Ministro, PD, Comune: ora il Franchi è un caso che imbarazza la politica

La Fiorentina rimasta sorpresa dalle tante differenti vedute

Sullo stadio Franchi di Firenze ci sono due certezze. La prima è che nella direzione generale del ministero ai beni culturali si terrà in settimana la riunione sui vincoli, sul procedimento e sulle carte prodotte dal soprintendente Pessina. La seconda che l’iter parlamentare della legge per gli interventi sugli stadi vincolati come monumenti andrà avanti in ogni caso.

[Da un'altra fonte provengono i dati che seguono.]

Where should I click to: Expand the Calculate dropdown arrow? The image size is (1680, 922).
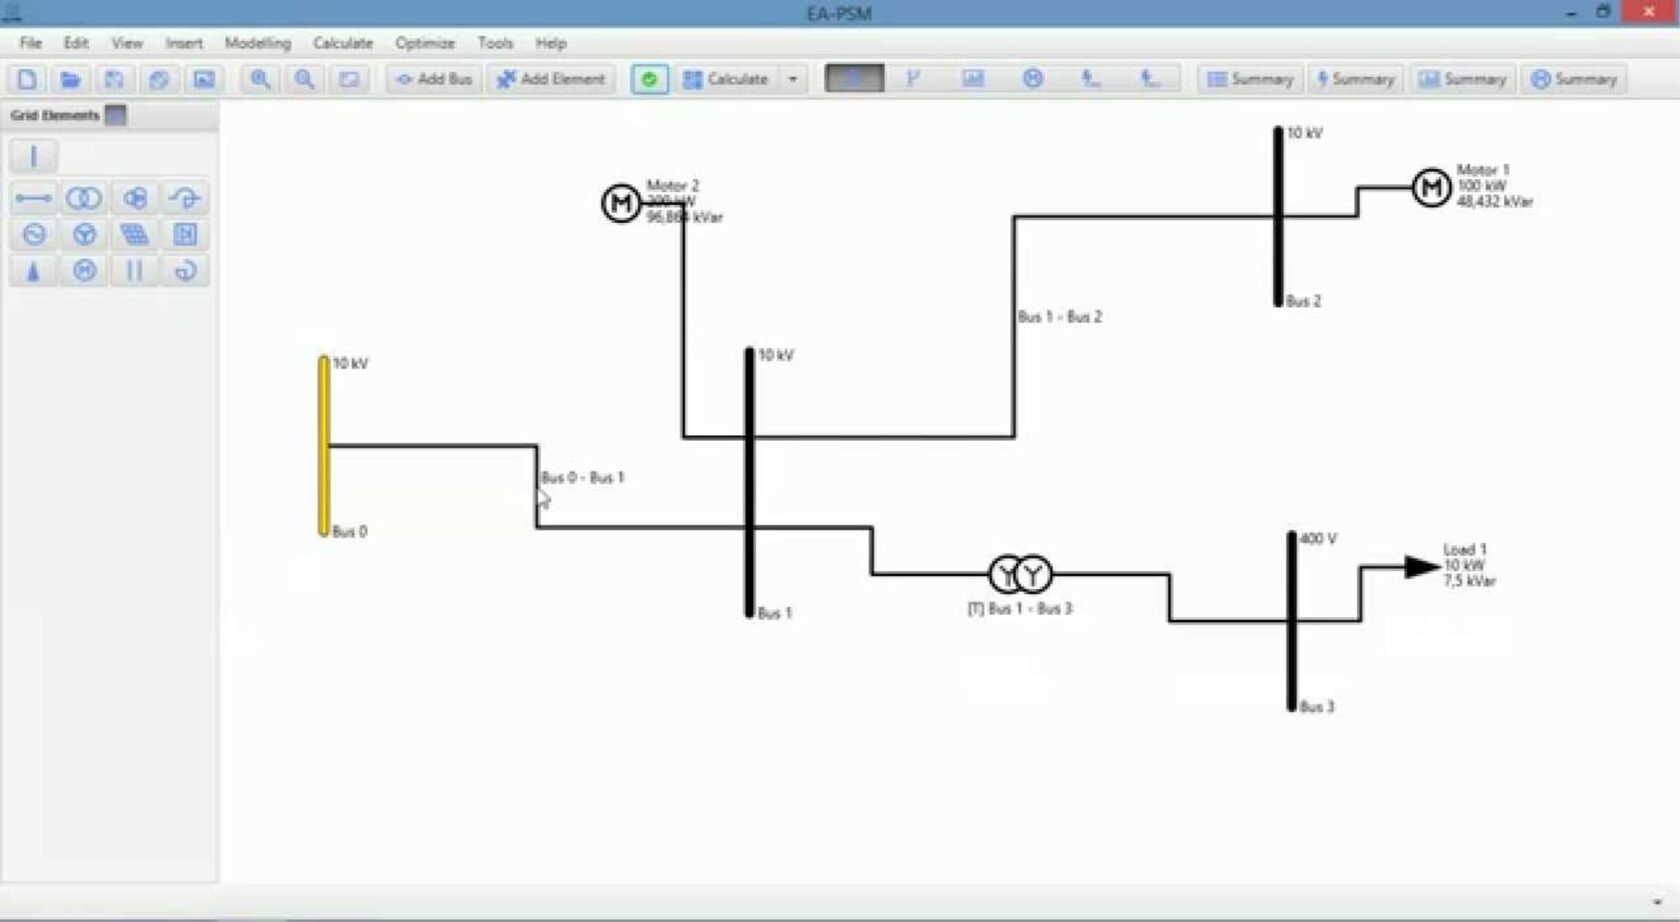[793, 79]
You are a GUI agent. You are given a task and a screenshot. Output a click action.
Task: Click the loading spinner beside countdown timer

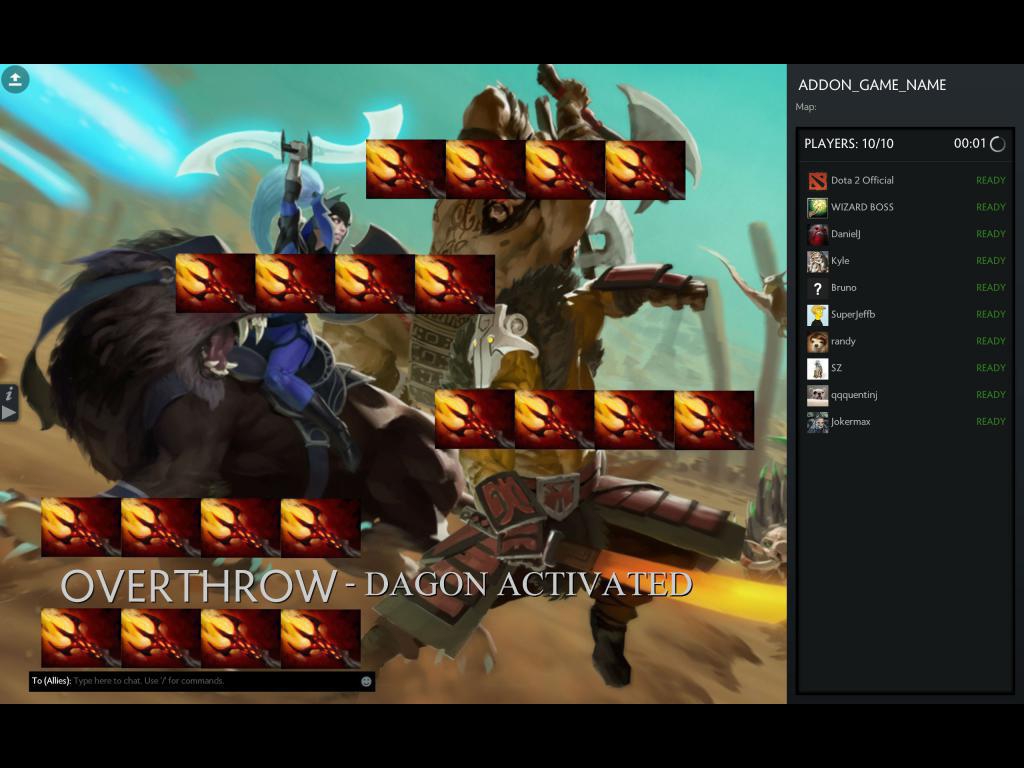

Ieri la giornata sull’asse Roma-Firenze non è stata facile, con l’irritazione e lo stupore del ministro Franceschini per le ultime dichiarazioni della deputata dem Di Giorgi, che sta portando avanti proprio la suddetta legge. Palazzo Vecchio ieri ha preferito non commentare, ma guarda con attenzione a Roma anche per capire se nell’immediato arriveranno segnali sulla rigidità dei vincoli del Franchi. E la Fiorentina? Non ha alcuna intenzione di proseguire nel tira e molla, sorpresa anche dalla diversità di idee tra Pessina e Comune circa la demolizione delle curve. Lo scrive il Corriere Fiorentino.